■ **Work required**:
Return nothing but the lines from the one containing "Click calendar icon beside Fecha de corte" through the end of the records below, exactly as they stand and without pictures.

[Stored data]
▼

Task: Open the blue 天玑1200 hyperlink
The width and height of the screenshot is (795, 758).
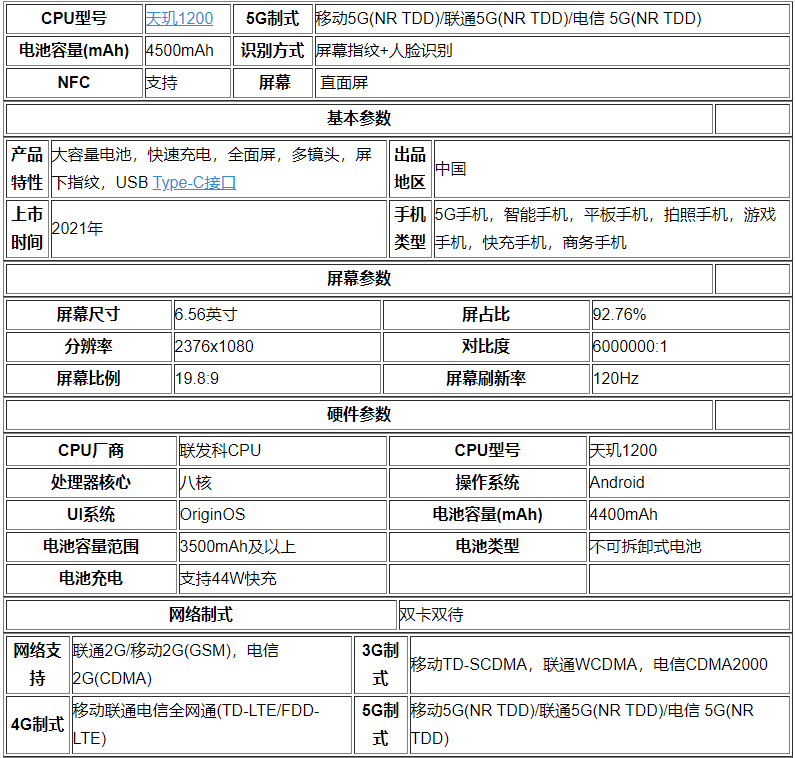Action: [179, 18]
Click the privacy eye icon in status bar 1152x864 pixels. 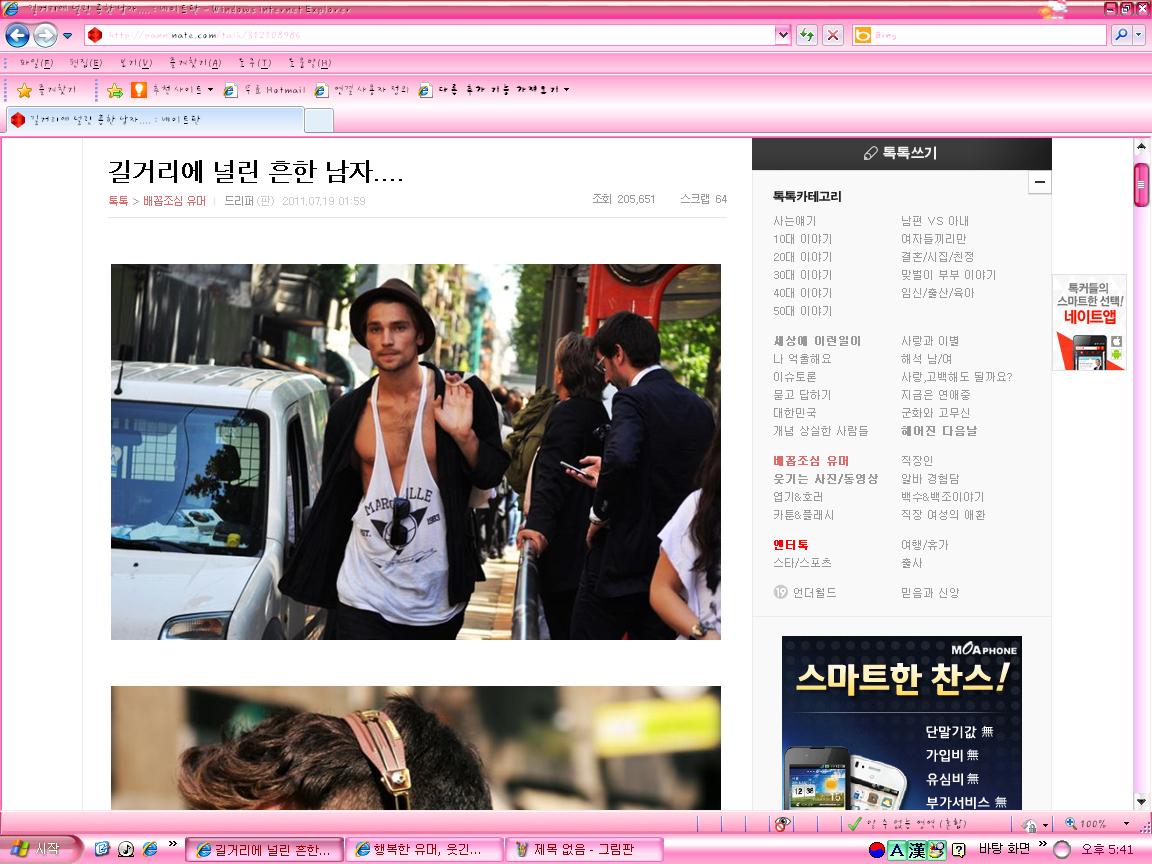(x=782, y=824)
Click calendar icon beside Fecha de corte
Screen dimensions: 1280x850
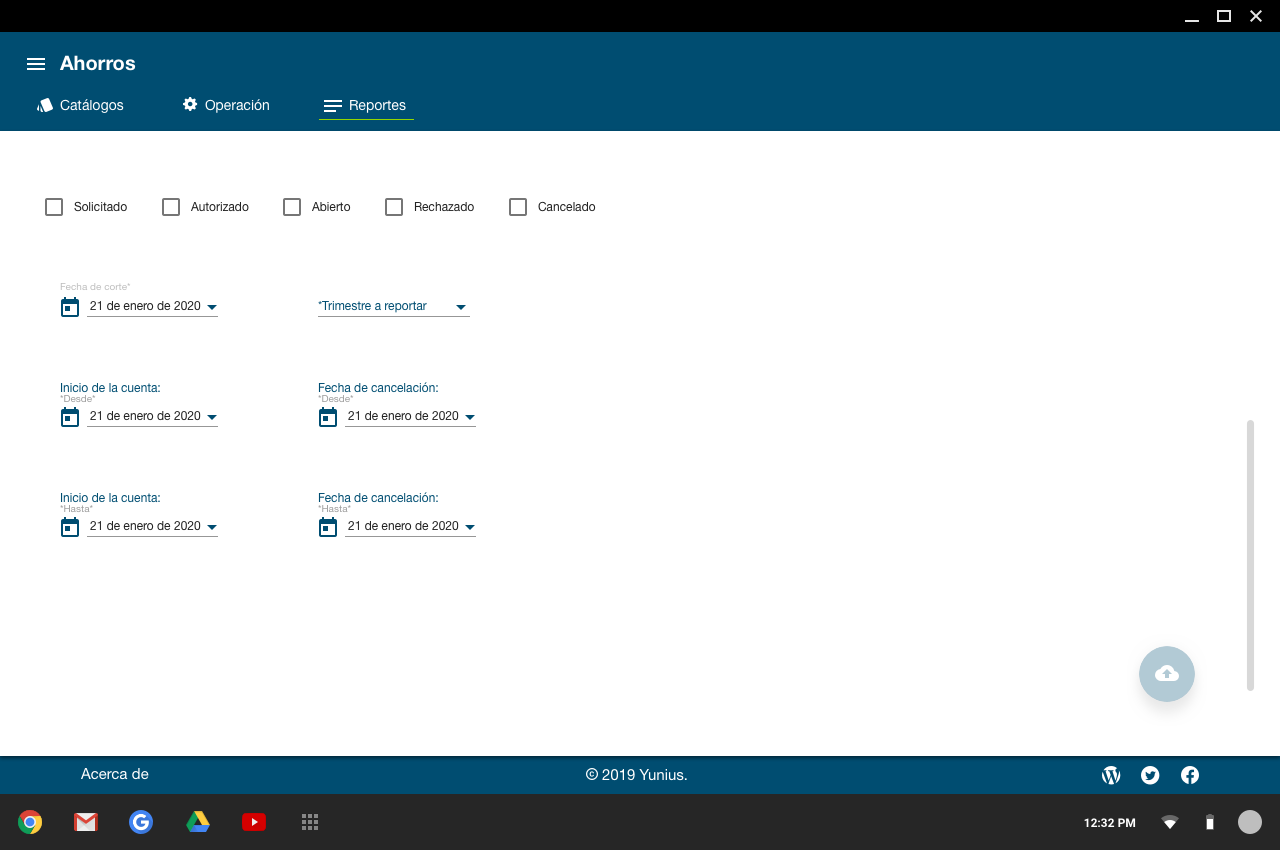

▲

■ **Response to this task**:
Click calendar icon beside Fecha de corte
Screen dimensions: 1280x850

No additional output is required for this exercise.